Scan the entries below for "column" and copy each line that holds it.

□ □ □ □ □ □ □

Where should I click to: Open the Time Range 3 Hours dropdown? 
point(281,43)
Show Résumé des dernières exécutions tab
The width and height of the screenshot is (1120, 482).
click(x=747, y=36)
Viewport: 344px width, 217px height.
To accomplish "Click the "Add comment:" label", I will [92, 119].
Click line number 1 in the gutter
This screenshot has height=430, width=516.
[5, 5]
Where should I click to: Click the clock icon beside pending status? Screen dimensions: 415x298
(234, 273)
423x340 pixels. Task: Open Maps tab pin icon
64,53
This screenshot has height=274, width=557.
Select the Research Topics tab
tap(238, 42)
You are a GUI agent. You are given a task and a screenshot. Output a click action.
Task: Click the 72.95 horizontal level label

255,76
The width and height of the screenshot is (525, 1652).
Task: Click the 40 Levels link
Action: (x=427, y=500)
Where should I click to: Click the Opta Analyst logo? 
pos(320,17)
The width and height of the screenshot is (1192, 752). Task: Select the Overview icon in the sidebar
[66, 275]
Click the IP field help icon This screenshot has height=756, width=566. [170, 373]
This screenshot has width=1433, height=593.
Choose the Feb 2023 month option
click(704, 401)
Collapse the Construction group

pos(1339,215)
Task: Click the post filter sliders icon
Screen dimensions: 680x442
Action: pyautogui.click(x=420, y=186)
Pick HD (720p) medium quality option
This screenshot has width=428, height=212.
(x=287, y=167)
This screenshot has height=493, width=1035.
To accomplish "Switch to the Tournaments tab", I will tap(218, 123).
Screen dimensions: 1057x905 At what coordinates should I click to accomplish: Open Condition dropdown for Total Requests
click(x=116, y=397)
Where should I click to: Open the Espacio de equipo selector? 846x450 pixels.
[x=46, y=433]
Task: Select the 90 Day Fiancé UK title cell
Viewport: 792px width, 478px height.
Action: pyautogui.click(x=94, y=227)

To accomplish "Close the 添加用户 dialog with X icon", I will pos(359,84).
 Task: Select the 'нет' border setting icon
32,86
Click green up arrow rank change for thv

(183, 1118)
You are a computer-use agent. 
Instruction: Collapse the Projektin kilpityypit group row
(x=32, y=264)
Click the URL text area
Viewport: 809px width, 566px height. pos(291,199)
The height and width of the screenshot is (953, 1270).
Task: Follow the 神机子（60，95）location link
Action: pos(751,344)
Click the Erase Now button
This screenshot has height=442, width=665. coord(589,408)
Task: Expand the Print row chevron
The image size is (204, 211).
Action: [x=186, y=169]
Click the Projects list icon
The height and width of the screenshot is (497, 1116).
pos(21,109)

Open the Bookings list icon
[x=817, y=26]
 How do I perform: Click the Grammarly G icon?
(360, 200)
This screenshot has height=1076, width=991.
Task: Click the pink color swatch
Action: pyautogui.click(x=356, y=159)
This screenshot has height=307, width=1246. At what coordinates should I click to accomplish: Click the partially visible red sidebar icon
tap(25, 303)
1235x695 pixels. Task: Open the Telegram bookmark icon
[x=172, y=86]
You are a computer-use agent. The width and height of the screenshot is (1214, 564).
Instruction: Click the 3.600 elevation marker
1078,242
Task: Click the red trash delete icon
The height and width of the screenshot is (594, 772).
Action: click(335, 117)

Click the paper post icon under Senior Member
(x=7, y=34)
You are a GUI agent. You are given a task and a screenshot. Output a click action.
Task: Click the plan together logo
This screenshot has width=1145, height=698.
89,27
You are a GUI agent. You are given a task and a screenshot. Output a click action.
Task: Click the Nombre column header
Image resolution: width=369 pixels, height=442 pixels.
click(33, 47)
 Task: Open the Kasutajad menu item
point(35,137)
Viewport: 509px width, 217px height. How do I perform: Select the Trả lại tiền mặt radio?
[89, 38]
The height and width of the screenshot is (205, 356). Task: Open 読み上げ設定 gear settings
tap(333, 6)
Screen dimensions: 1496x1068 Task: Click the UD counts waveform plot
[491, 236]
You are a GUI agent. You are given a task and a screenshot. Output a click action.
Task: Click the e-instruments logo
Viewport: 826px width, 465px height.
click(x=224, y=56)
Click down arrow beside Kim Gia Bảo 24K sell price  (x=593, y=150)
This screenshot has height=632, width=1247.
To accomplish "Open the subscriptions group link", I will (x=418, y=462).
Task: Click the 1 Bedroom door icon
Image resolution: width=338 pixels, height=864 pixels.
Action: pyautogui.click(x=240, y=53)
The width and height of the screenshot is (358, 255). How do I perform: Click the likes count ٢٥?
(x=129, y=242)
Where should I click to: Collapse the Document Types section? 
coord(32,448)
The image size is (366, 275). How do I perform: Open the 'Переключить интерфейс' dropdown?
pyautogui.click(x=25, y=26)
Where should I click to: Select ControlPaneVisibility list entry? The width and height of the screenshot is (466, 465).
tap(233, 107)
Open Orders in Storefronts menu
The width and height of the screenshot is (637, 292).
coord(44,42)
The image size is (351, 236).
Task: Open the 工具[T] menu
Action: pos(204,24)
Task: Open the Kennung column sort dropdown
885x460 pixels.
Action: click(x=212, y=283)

□ □ □ □ □ □ □

> RESULT
Task: Click the Nombre column header
Task: Open the Kennung column sort dropdown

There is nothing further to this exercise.